Update: 11/07/07- these cookies were even more amazing the next day! :)
This post confused the hell out of me, but all I know is that this chick is a whore. Not just any kind of whore. A cookie whore. (Cool, dude). And if you order cookies from this place, be prepared to spend $7,000. You can skip the other 3,427 words. Also, good lord I would hate to be the person taking telephone orders at this joint. (Yep yep yep!!!).

Next up, the reason why I no longer take acid before going out in public?

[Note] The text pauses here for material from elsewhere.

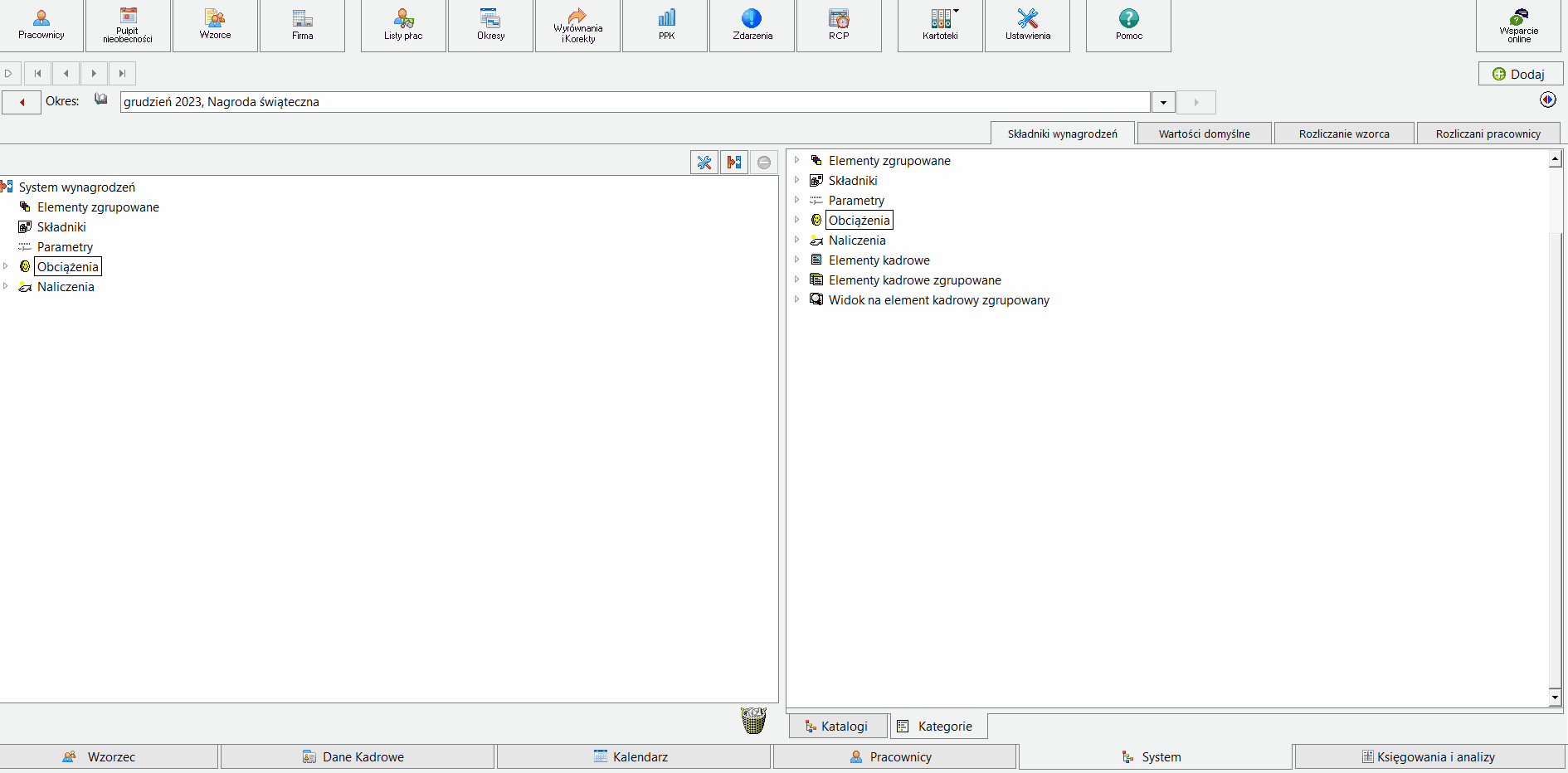Viewport: 1568px width, 773px height.
Task: Open Listy płac toolbar icon
Action: point(403,25)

I'm truly torn. Chocolate bar is the happiest place in the world! Punk rock girls in the back making chocolate bars. In the front, a jolly fat singing and dancing man pressing free truffles into my hand on the sly. And in the middle, Rachel Dratch sipping molten cocoa (no joke...she was there too). I stayed in this itsy bitsy Willy Wonka wonderland of chocolate-induced hyperactivity and spent buttloads of money on chocolate.

But it didn't taste that great.

So sad.
No. Way. Rachel Dratch?! That is like sooooo cool! Also, beware of the jolly fat singing and dancing man who presses free truffles into your hand. That's always a sure sign that your previously happy acid trip is about to take a turn to the dark side.

And last but not least, a chick named Jewel who is positively freaking out because she ate a candy bar from the Rocky Mountain Chocolate Factory. No, seriously.

Oh yeah - give me chocolate! Dude, the caramel apples. Haystacks. Things. dipped. In. Chocolate. **getting dizzy. have to stop to catch breath**

Hello, My Name Is Jewel, And I Am A Chocoholic.
It's ok. I once considered skimming the mold off of a jar of chocolate body paint and eating it. I didn't do it, but I'm not ashamed to admit that I gave it thought.